Anthropology

Student Spotlight: Carolyne Nguyen '25

In this spotlight, the department speaks with Carolyne Nguyen about her Honors thesis in sociocultural anthropology.

In this spotlight, the department speaks with Carolyne Nguyen about her Honors thesis in sociocultural anthropology. 

"For my thesis, I am exploring how historically industrial communities reassert agency over their heritage and navigate the changing cultural and economic landscape of post-industrial America. My project centers on themes of class, place, identity, and heritage in a region where the decline of the coal industry has profoundly shaped its current landscape. Over the summer before my senior year, I conducted ethnographic fieldwork across West Virginia, a state whose economy has been long rooted in industries such as coal and steel. I also reflect on my own intersectional positionality as a West Virginian, Asian American, and student anthropologist at Brown. 

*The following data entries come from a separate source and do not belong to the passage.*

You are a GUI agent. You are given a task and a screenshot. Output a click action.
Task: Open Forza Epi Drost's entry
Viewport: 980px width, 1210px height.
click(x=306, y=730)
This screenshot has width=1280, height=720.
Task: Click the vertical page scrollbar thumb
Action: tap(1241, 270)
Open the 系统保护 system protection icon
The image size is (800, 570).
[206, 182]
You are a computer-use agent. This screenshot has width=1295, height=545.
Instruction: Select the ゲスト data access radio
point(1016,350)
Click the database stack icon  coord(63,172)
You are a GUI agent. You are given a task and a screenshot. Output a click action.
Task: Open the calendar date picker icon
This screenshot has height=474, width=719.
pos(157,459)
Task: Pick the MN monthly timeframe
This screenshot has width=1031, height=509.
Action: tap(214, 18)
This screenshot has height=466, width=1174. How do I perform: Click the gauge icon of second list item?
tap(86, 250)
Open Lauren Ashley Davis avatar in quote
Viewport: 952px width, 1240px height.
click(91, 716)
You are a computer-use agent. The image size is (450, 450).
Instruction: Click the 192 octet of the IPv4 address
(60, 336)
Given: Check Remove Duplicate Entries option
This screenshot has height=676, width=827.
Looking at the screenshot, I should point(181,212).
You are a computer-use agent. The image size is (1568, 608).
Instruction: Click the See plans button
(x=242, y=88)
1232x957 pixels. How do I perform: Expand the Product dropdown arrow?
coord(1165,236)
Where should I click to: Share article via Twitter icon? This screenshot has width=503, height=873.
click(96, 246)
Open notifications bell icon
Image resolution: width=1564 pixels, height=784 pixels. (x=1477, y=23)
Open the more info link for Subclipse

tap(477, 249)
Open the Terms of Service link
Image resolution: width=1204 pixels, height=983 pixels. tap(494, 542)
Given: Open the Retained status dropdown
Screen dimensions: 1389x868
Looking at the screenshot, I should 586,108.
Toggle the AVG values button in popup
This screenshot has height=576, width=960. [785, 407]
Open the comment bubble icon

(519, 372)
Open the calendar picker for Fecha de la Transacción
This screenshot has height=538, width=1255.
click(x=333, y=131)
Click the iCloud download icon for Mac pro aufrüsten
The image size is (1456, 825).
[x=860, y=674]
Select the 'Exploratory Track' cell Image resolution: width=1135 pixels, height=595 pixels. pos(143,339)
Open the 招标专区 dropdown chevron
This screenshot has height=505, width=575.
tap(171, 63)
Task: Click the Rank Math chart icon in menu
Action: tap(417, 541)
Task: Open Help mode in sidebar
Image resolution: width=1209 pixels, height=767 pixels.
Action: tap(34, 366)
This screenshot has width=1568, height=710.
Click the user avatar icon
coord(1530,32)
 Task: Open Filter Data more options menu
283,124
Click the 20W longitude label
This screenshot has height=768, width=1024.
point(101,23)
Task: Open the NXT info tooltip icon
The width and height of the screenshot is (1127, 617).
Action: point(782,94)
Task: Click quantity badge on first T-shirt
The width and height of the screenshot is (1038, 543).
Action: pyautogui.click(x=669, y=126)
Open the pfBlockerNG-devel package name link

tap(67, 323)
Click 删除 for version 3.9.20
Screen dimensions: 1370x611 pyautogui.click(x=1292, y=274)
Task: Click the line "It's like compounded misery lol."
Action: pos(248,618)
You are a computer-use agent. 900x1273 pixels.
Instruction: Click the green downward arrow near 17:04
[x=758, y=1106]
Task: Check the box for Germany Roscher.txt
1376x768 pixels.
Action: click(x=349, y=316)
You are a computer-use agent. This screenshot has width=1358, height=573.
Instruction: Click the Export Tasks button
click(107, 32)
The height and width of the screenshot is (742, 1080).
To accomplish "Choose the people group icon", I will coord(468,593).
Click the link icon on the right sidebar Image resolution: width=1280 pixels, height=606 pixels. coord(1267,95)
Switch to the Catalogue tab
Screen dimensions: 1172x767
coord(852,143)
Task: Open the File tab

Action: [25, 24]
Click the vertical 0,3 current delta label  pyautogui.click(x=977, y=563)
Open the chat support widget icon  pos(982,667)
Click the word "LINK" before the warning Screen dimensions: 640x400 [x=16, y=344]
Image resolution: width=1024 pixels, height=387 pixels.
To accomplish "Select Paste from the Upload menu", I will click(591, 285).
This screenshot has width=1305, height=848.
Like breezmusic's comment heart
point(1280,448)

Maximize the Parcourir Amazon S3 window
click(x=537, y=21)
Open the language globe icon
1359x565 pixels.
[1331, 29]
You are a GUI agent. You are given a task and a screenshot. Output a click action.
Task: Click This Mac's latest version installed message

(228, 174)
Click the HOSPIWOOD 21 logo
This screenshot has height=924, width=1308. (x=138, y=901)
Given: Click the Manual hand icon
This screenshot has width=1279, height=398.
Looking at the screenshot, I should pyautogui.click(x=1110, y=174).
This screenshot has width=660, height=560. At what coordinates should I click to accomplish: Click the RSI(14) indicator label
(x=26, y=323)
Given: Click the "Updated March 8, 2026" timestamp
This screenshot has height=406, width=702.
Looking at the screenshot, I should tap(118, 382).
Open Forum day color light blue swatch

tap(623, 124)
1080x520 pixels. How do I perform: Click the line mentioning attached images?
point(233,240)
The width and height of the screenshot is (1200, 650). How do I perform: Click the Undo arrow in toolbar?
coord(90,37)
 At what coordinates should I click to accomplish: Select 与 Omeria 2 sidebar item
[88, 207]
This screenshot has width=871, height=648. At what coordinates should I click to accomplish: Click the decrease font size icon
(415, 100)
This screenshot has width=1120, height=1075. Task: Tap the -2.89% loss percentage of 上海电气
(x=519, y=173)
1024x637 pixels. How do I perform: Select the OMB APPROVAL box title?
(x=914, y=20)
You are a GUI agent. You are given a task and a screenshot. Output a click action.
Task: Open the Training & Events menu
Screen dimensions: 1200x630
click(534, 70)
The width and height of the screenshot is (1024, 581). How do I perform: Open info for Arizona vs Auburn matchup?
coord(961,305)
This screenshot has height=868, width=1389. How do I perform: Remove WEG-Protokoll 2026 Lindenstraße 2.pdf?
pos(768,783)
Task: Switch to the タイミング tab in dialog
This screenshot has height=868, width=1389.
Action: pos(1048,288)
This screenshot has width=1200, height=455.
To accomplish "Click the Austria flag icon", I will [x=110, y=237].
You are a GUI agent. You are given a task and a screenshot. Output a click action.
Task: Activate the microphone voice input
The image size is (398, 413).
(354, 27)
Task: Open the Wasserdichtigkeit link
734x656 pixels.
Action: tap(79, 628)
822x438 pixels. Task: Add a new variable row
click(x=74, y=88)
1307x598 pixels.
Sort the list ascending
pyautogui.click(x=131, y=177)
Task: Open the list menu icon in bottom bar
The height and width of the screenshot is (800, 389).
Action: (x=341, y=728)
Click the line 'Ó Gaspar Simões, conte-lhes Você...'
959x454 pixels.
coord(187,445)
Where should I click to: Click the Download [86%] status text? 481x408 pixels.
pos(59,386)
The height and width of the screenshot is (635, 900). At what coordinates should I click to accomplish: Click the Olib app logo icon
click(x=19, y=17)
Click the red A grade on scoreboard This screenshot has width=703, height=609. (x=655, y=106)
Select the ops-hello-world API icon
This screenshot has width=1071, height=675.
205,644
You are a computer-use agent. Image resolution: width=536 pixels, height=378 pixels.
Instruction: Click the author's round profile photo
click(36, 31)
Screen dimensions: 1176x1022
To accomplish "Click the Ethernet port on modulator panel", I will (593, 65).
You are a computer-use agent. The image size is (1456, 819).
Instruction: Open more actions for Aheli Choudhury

Using local festivals across the state as fieldsites, I explore how communities demonstrate resilience against the socioeconomic and psychological consequences of deindustrialization through collective ritual performance. Drawing on Victor Turner’s theories of ritual processes and liminality, I examine these festivals as a suspension in time that allows participants to temporarily be “betwixt and between” social roles and everyday realities, constructing a communal space of belonging, support, and pride."